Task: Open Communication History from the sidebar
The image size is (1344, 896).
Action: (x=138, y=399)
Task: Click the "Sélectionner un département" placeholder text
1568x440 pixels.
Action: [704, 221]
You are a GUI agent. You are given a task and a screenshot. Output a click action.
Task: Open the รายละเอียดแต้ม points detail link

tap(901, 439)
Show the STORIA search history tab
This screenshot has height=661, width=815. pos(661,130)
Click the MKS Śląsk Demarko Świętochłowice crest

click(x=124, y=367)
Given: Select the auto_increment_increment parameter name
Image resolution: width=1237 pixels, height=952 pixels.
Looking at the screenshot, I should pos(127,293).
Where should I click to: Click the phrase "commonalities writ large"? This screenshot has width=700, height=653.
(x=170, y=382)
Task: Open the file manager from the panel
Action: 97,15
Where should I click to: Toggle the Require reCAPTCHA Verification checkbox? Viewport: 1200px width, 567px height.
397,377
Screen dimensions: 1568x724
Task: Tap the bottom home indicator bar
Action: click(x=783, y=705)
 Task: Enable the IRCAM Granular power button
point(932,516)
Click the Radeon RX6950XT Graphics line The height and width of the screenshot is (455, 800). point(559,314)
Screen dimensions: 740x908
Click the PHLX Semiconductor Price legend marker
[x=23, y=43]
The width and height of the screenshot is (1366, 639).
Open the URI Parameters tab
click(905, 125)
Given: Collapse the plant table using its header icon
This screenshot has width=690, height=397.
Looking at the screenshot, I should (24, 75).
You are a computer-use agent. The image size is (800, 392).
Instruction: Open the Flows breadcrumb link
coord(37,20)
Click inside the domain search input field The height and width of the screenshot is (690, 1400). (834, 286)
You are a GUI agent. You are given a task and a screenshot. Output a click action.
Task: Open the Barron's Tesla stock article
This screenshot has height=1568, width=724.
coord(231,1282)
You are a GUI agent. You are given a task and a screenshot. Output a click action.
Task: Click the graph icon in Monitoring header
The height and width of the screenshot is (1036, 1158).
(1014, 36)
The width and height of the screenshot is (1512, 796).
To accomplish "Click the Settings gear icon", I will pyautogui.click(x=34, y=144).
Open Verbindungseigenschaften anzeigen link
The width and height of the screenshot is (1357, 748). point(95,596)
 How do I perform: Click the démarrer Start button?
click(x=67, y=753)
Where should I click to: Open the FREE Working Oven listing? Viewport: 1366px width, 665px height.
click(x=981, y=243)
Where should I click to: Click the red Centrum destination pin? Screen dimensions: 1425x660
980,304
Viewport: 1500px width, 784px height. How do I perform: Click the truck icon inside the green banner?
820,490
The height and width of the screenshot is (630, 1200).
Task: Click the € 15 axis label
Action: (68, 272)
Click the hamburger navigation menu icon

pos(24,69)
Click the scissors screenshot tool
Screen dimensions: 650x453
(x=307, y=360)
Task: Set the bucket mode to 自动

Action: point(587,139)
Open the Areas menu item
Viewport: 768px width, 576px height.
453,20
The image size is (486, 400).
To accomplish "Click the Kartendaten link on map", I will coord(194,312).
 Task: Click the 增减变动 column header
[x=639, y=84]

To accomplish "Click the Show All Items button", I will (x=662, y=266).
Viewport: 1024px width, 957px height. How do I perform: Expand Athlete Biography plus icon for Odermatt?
.....
EXERCISE AIM >> Return the data in full, with each line kept exactly as it is.

EXPECTED ANSWER >>
Task: Open Communication History from the sidebar
The image size is (1344, 896).
Action: (x=138, y=399)
Task: Click the "Sélectionner un département" placeholder text
1568x440 pixels.
Action: [704, 221]
You are a GUI agent. You are given a task and a screenshot. Output a click action.
Task: Open the รายละเอียดแต้ม points detail link

tap(901, 439)
Show the STORIA search history tab
This screenshot has height=661, width=815. pos(661,130)
Click the MKS Śląsk Demarko Świętochłowice crest

click(x=124, y=367)
Given: Select the auto_increment_increment parameter name
Image resolution: width=1237 pixels, height=952 pixels.
Looking at the screenshot, I should pos(127,293).
Where should I click to: Click the phrase "commonalities writ large"? This screenshot has width=700, height=653.
(x=170, y=382)
Task: Open the file manager from the panel
Action: 97,15
Where should I click to: Toggle the Require reCAPTCHA Verification checkbox? Viewport: 1200px width, 567px height.
397,377
Screen dimensions: 1568x724
Task: Tap the bottom home indicator bar
Action: click(x=783, y=705)
 Task: Enable the IRCAM Granular power button
point(932,516)
Click the Radeon RX6950XT Graphics line The height and width of the screenshot is (455, 800). point(559,314)
Screen dimensions: 740x908
Click the PHLX Semiconductor Price legend marker
[x=23, y=43]
The width and height of the screenshot is (1366, 639).
Open the URI Parameters tab
click(905, 125)
Given: Collapse the plant table using its header icon
This screenshot has width=690, height=397.
Looking at the screenshot, I should (24, 75).
You are a computer-use agent. The image size is (800, 392).
Instruction: Open the Flows breadcrumb link
coord(37,20)
Click inside the domain search input field The height and width of the screenshot is (690, 1400). (834, 286)
You are a GUI agent. You are given a task and a screenshot. Output a click action.
Task: Open the Barron's Tesla stock article
This screenshot has height=1568, width=724.
coord(231,1282)
You are a GUI agent. You are given a task and a screenshot. Output a click action.
Task: Click the graph icon in Monitoring header
The height and width of the screenshot is (1036, 1158).
(1014, 36)
The width and height of the screenshot is (1512, 796).
To accomplish "Click the Settings gear icon", I will pyautogui.click(x=34, y=144).
Open Verbindungseigenschaften anzeigen link
The width and height of the screenshot is (1357, 748). point(95,596)
 How do I perform: Click the démarrer Start button?
click(x=67, y=753)
Where should I click to: Open the FREE Working Oven listing? Viewport: 1366px width, 665px height.
click(x=981, y=243)
Where should I click to: Click the red Centrum destination pin? Screen dimensions: 1425x660
980,304
Viewport: 1500px width, 784px height. How do I perform: Click the truck icon inside the green banner?
820,490
The height and width of the screenshot is (630, 1200).
Task: Click the € 15 axis label
Action: (68, 272)
Click the hamburger navigation menu icon

pos(24,69)
Click the scissors screenshot tool
Screen dimensions: 650x453
(x=307, y=360)
Task: Set the bucket mode to 自动

Action: point(587,139)
Open the Areas menu item
Viewport: 768px width, 576px height.
453,20
The image size is (486, 400).
To accomplish "Click the Kartendaten link on map", I will coord(194,312).
 Task: Click the 增减变动 column header
[x=639, y=84]

To accomplish "Click the Show All Items button", I will (x=662, y=266).
Viewport: 1024px width, 957px height. How do I perform: Expand Athlete Biography plus icon for Odermatt?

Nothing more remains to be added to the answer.